Ensuite, « un changement dans l’appréciation des violences sexuelles »[réf. nécessaire]. Si les pédophiles prétextent la liberté des enfants à disposer de leur corps pour justifier leurs doléances[3],[18], on les accuse de ne pas se poser la question du discernement des enfants et de la facilité à les abuser, ainsi que de ne pas se soucier de leur perception a posteriori du contact sexuel ; à partir des années 1980, la thèse que tout contact sexuel entre un adulte et un enfant provoque des séquelles psychologiques très graves chez le second devient une « image généralement admise »[79]. La réprobation du viol sur mineur, qui perd son statut de tabou[80], grandit. De plus en plus d’affaires sont jugées par les tribunaux : en France, le nombre de viols sur mineurs constatés passe de 100 en 1984 à 578 en 1993[81], et celui des atteintes ou agressions sexuelles sur mineurs avec circonstances aggravantes de 355 en 1984 à 882 en 1993 et 3815 en 2004[82]. La prévention devient une priorité aussi bien législative[83] que populaire, comme en témoigne en octobre 1996 la première Marche Blanche, qui réunit à Bruxelles suite à l’Affaire Dutroux plus de 300.000 personnes, et le sujet « porteur »[réf. nécessaire] pour les médias[84].

Enfin, avec l’accroissement du ressentiment contre les violences sexuelles envers les mineurs et l’arrivée subite de la pédophilie dans le champ médiatique, pédophiles et activistes pédophiles sont de plus en plus assimilés aux violeurs d’enfants[85] : selon Georges Vigarello, la fin du XXe siècle voit apparaître une « manière de définir la pédophilie (…) inéluctablement liée à la « violence » et non plus au seul « amour » de l’enfant »[86].

 

Des excès médiatiques et judiciaires remis en question

Depuis l’Affaire d’Outreau, on note en France les prémices d’un « quatrième temps »[réf. nécessaire] de cette histoire avec la dénonciation de la sacralisation de la parole de l’enfant[87], de l’emballage médiatique autour du sujet en dépit des règles de base du journalisme[88], et plus généralement des « effets pervers »[réf. nécessaire] de la protection de l’enfance[89].

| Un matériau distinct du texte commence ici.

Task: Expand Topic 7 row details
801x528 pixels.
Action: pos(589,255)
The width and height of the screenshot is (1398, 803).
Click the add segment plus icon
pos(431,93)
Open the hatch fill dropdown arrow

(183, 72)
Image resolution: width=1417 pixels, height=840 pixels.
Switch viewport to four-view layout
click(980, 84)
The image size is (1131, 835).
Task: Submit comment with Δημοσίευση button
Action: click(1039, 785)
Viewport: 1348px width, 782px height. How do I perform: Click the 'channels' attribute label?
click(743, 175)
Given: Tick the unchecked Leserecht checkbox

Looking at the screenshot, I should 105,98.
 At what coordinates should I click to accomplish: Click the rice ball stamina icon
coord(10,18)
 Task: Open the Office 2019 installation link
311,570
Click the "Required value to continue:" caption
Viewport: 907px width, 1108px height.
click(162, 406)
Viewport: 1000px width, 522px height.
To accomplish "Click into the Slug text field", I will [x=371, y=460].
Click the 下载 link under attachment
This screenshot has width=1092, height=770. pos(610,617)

Cette dénonciation de la « pédofolie »[90] ne signifie pas pour autant acceptation des théories des militants pédophiles : l’apparition du PNVD en mai 2006 a suscité plus de consternation et d’indignation[91],[59] que de soutien [92] ou d’articles neutres sur le sujet[93]. De plus, dans la plupart des États occidentaux, la répression des rapports sexuels entre majeurs et mineurs sexuels demeure d’actualité : aux États-Unis[94], il existe des sites Internet répertoriant les lieux d’habitation des anciens criminels sexuels[95].

Né avec la Révolution Sexuelle et toléré seulement à cette époque, l’activisme pédophile fait depuis vingt ans l’objet des critiques et d’une désapprobation de plus en plus grande de la part des sociétés dans lesquelles il s’était développé. Il est aujourd’hui majoritairement considéré comme une sorte de débordement[26] dû aux idéaux utopiques d’alors[19].